# PAGE EXCERPT
::::::

Combating Web Spam with TrustRank
The basic idea underlying the patent is that nonspam pages tend to link to nonspam pages, and that can be helpful in identifying trustworthy pages. The abstract for the paper reads:
Web spam pages use various techniques to achieve higher-than-deserved rankings in a search engine's results. While human experts can identify spam, it is too expensive to manually evaluate a large number of pages. Instead, we propose techniques to semi-automatically separate reputable, good pages from spam. We first select a small set of seed pages to be evaluated by an expert. Once we manually identify the reputable seed pages, we use the link structure of the web to discover other pages that are likely to be good. In this paper we discuss possible ways to implement the seed selection and the discovery of good pages. We present results of experiments run on the World Wide Web indexed by AltaVista and evaluate the performance of our techniques. Our results show that we can effectively filter out spam from a significant fraction of the web, based on a good seed set of less than 200 sites.
A seed set of 200 pages seems pretty small when you consider how many documents are supposed to be in the different search engines indices.
The paper ends stating that trustrank by itself, or together with pagerank could be used to help sort spam sites from nonspam sites, and serve results to searchers that are more trustworthy.
Fine and good, but it doesn't describe how.
But, a Yahoo patent application from this morning does talk about how that might work:
Link-based spam detection
The abstract tells us:
A computer implemented method of ranking search hits in a search result set. The computer-implemented method includes receiving a query from a user and generating a list of hits related to the query, where each of the hits has a relevance to the query, where the hits have one or more boosting linked documents pointing to the hits, and where the boosting linked documents affect the relevance of the hits to the query. The method associates a metric to each of at least a subset of the hits, the metric being representative of the number of boosting linked documents that point to each of at least a subset of the hits and which artificially inflate the relevance of the hits. The method then compares the metric, which is representative of the size of a spam farm pointing to the hit, with a threshold value, processes the list of hits to form a modified list based in part on the comparison, and transmits the modified list to the user.
Some interesting tidbits of information in the patent application:
1. There's a related patent application, which hasn't been published yet, titled: "Automatic Updating of Trust Networks in Recommender Systems." It sounds a little like a way of getting more human judgment involved in ranking sites.

::::::

# SUPPLIED INFORMATION
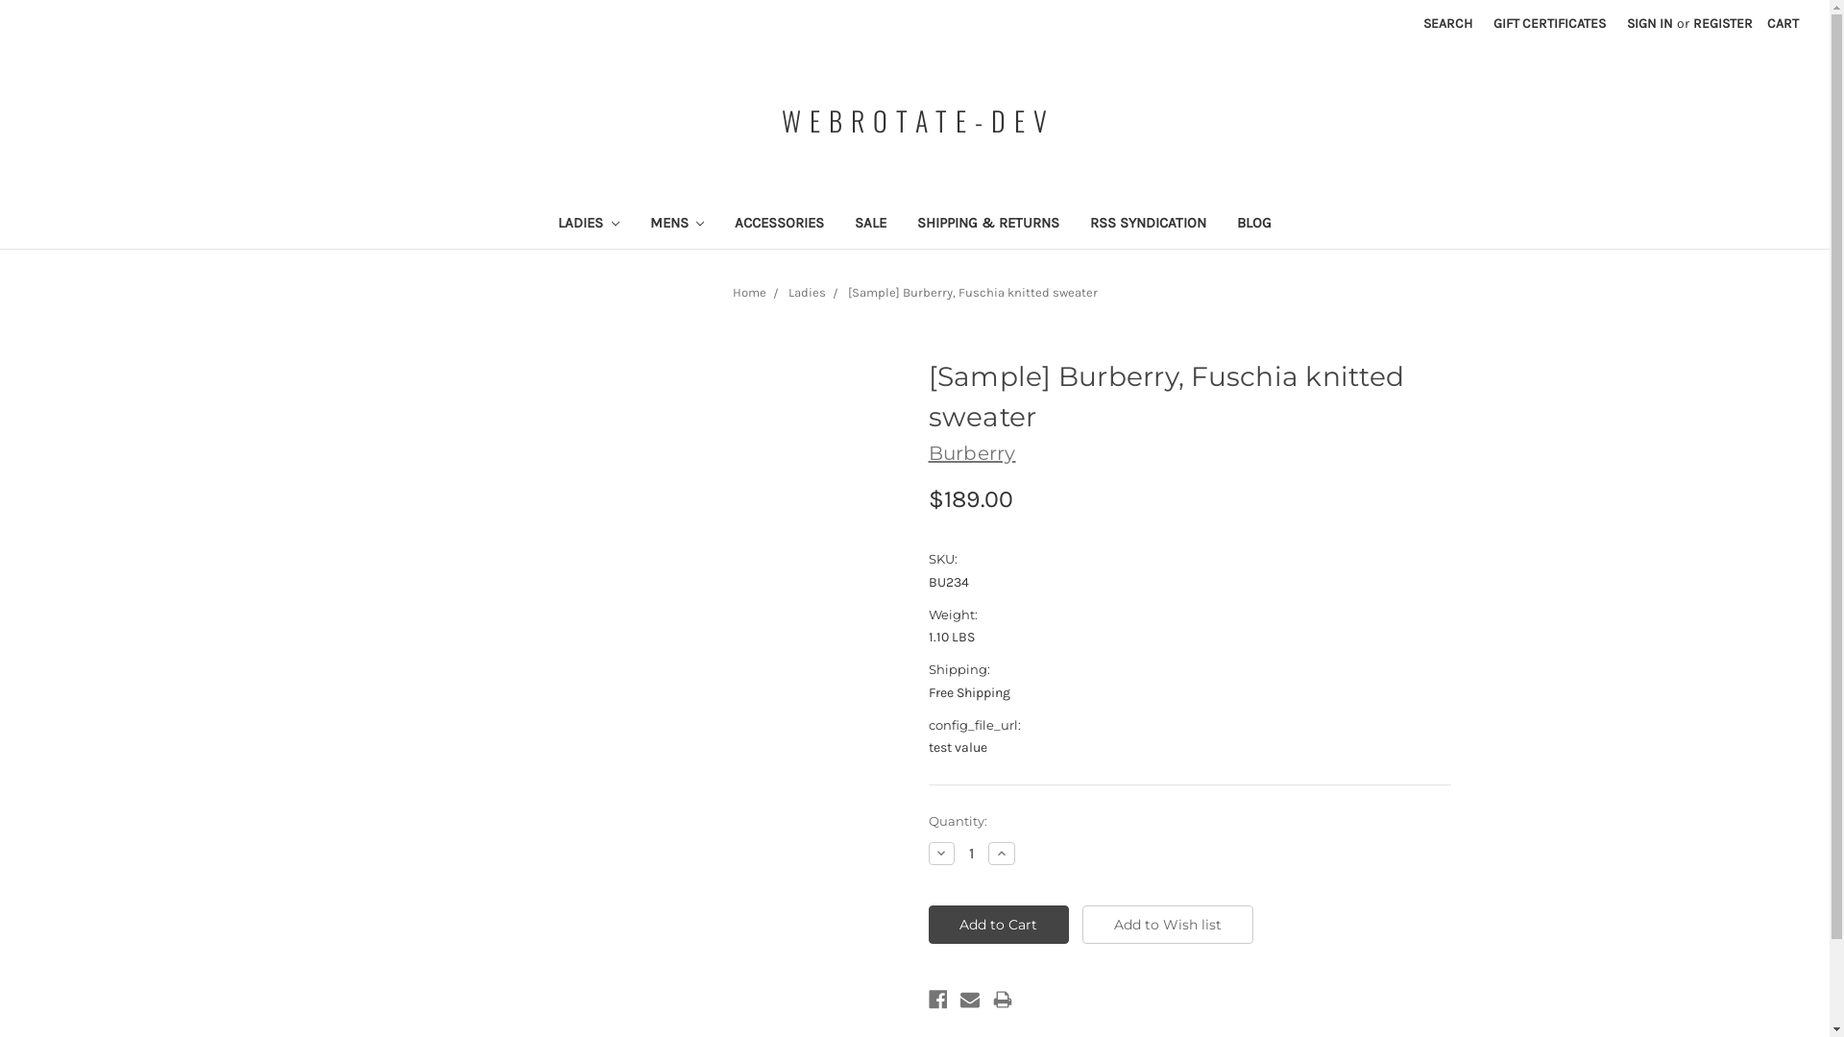  Describe the element at coordinates (676, 224) in the screenshot. I see `'MENS'` at that location.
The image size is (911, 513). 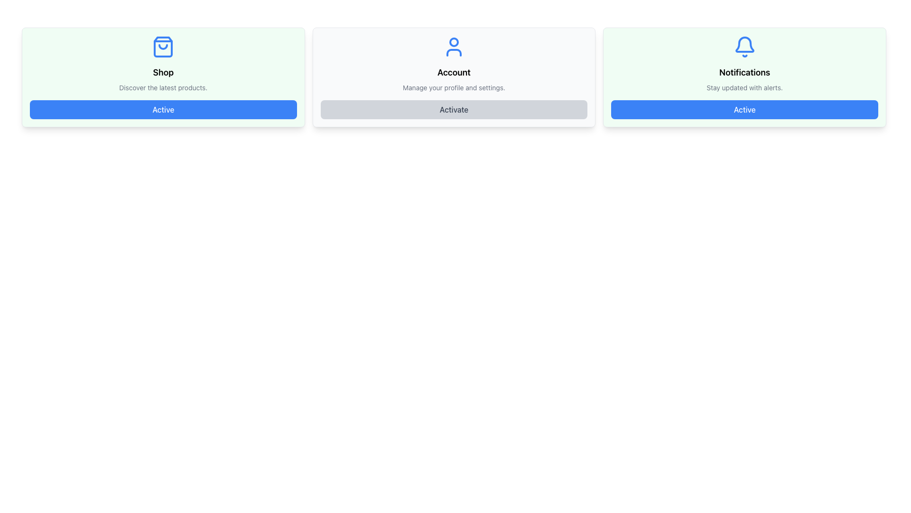 What do you see at coordinates (163, 47) in the screenshot?
I see `the 'Shop' icon located at the top-left section of the 'Shop' card, which is the first card among three horizontally aligned cards` at bounding box center [163, 47].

::::::

# YOUR ASSIGNMENT
According to the abstract of the Yahoo patent application "Link-based spam detection" in the TrustRank page above, what actions does the ranking method carry out? List them in order.

# WORKED SOLUTION
1. Receives a query from a user
2. Generates a list of hits related to the query
3. Associates a metric to each of at least a subset of the hits
4. Compares the metric with a threshold value
5. Processes the list of hits to form a modified list based in part on the comparison
6. Transmits the modified list to the user